Gratuité scolaire à l’origine de la hausse du TBS
De 2005 à 2010, la gratuité des frais scolaires a permis une hausse spectaculaire du Taux Brut de Scolarisation (TBS). Il est passé de 81,6% à 130% sur cette période. Le taux de redoublement au primaire a par contre augmenté passant de 32,9% en 2004 à 35% en 2010. Le taux d’achèvement est resté faible : 47,7% en 2010. Cela a fait que le taux d’achèvement universel ne soit pas atteint en 2015
Massification des effectifs dans les écoles
Cette politique de gratuité des frais scolaires a entrainé une massification des effectifs dans l’enseignement primaire. Le ratio élèves par enseignant et élèves par classe a sensiblement augmenté. Le nombre d’élèves par banc pupitre s’élève à 3,9. Le nombre d’élèves par salle de classe est passé de 85 en 2007 à 94 en 2011. Ceci a eu comme conséquence une baisse relative de la qualité de l’enseignement car l’enseignant ne peut pas assurer un suivi individuel de chaque élève. La même politique a donné la priorité à la construction des infrastructures, mais le rythme d’acquisition des supports pédagogiques n’a pas suivi pour assurer une éducation de qualité.
Si vous voulez un enseignement de qualité, Ndayisaba souligne que vous devez mobiliser beaucoup de moyens. Ce qui assure un enseignement de qualité ce sont les enseignants bien formés et qualifiés. En baissant le niveau de qualification des enseignants et en gonflant les effectifs des élèves, cela ne facilite pas le suivi. Enseigner plus de 100 élèves est extrêmement difficile qu’enseigner 30 élèves. Avec la massification des effectifs des élèves dans les classes, il y a un manque à gagner au niveau de la qualité d’une manière générale. De plus, il n’y a pas de matériels didactiques suffisants dans les écoles. Comment alors va s’y prendre celui qui dispense les cours de chimie, de physique… ?
Crises récurrentes
Selon Ndayisaba, le pays entre aussi dans des crises récurrentes. Les bailleurs sont par conséquent refroidis et certains ont fini par plier bagages. «C’est la situation dans laquelle nous sommes aujourd’hui», affirme-t-il. Au niveau mondial, il informe qu’il y avait un certain consensus qui précisait qu’il s’avère nécessaire que l’enseignement de base soit financé en dehors des moyens locaux via le partenariat mondial de l’éducation.

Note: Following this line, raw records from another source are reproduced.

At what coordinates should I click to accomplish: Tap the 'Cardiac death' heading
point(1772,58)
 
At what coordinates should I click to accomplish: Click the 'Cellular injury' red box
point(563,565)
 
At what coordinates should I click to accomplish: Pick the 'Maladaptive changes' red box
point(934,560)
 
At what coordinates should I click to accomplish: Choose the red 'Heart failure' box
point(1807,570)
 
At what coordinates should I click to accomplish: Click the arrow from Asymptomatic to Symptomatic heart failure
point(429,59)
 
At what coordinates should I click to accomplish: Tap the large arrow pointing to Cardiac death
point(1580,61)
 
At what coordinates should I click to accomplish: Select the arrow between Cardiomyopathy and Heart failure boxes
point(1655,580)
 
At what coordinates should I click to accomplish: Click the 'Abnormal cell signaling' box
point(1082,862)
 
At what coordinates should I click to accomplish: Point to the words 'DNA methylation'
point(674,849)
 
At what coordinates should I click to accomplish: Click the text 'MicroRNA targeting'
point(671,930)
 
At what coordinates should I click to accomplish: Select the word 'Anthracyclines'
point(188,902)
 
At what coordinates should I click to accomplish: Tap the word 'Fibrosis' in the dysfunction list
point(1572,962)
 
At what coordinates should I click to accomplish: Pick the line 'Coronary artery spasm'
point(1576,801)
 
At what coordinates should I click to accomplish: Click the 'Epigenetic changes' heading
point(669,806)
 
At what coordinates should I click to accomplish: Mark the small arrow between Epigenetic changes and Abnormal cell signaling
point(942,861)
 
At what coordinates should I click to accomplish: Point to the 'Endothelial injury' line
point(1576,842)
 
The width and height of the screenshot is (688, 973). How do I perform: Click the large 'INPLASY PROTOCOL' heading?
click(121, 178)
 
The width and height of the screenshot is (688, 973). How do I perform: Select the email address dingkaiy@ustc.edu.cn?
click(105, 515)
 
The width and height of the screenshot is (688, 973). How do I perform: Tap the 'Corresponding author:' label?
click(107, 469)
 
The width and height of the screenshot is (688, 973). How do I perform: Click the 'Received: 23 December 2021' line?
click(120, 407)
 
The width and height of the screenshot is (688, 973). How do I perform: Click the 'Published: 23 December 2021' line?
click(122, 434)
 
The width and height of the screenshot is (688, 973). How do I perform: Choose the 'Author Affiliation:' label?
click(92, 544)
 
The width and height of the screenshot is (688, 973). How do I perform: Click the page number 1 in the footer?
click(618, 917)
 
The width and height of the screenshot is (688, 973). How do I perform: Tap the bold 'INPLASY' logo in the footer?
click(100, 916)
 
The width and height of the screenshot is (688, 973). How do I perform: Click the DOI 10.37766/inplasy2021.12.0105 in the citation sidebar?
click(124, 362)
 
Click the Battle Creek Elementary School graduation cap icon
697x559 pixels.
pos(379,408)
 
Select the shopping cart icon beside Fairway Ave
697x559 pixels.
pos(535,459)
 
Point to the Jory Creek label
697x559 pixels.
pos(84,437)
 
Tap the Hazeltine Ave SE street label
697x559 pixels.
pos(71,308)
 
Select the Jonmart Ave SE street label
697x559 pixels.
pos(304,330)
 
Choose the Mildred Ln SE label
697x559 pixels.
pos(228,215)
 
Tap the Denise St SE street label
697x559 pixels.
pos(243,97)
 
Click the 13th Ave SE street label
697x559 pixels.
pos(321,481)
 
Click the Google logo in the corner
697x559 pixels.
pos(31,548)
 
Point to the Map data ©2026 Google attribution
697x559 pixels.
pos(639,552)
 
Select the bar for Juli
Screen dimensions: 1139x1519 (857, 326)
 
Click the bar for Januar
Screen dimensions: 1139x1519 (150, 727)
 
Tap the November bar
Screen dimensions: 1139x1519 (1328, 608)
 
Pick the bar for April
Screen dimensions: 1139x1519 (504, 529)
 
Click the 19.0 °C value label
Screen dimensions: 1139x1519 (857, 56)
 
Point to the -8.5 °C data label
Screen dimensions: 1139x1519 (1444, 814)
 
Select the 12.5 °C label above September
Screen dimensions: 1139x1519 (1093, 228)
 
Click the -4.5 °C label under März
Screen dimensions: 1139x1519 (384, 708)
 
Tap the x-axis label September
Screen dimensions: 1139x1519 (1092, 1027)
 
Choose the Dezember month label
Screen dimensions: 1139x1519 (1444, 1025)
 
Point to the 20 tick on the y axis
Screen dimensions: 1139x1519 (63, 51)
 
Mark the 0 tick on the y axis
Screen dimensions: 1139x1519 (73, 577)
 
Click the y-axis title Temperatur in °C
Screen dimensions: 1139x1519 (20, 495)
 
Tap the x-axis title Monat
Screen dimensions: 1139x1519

Avant la crise, le pays finançait son éducation à hauteur de 51%. Le reste était l’affaire des bailleurs. Aujourd’hui, il n’est pas à mesure de suppléer à ce manque à gagner. C’est la raison pour laquelle il n’y a pas de livres et de matériels didactiques suffisants. Et Ndayisaba d’ajouter les formations des enseignants qui se font à compte-gouttes. Toutes ces anomalies sont incompatibles avec la qualité de l’enseignement. «Nous avons la qualité que nous méritons», se lamente Ndayisaba.
Notons enfin que la situation d’intégration a été introduite dans le système actuel d’évaluation. Selon Ndayisaba, c’est une nouveauté pédagogique de tendance mondiale. On a constaté qu’à un certain moment les apprentissages étaient trop cloisonnés (chaque cours à part). Les élèves apprenaient des bribes de connaissances. Ce n’étaient pas des connaissances unies et cohérentes. La pédagogie d’intégration est venue corriger tout cela. L’enseignant fournit des connaissances à l’élève. A la fin de x chapitres (ressources) ou du trimestre, l’élève est mis dans une situation où il doit résoudre ce qu’on appelle un problème complexe. Pour le faire, il fait appel à toutes les ressources apprises en classe. L’apprentissage est à ce moment globalisé pour ouvrir les horizons de l’élève en vue de lui prouver que l’apprentissage n’est pas univoque.